Why worry about short sellers when, apparently, the biggest seller of your stock is the controlling owner?
Imagine the dismay of Viacom Inc. (NYSE: VIA) and CBS Corp. (NYSE: CBS) shareholders, crippled by heavy losses, when they discovered the person driving the panic-selling last week was none other than Viacom Executive Chairman and Founder Sumner Redstone, who was forced into dumping millions of shares.
It's got to be an embarrassing moment for the media mogul, who was forced to liquidate shares to meet the debt requirements of his family-owned movie theater chain, National Amusements.

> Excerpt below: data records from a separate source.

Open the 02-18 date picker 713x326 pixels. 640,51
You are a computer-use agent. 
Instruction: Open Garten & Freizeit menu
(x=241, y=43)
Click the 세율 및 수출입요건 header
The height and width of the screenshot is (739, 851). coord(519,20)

In a statement issued yesterday, National Amusements said it had completed the sale of 17 million CBS Class B (non-voting) shares and 7 million Viacom Class B shares. The company said it had no plan to sell additional shares. The amount sold was substantially less than the $400 million the company had originally disclosed that it would sell. No explanation was given about why the company stopped selling.
It also doesn't help the morale of employees at the company, many of whom are forced into holding the stock via retirement plans, which prohibit reselling -- à la Enron. The source said that many CBS employees are having their retirement savings destroyed by the share decline.
CBS shares have lost about two thirds of their value this year, now trading around $9 after trading last year at $30. Viacom shares, trading today around $20, have fared only a little better, down nearly 50 percent since the beginning of the year.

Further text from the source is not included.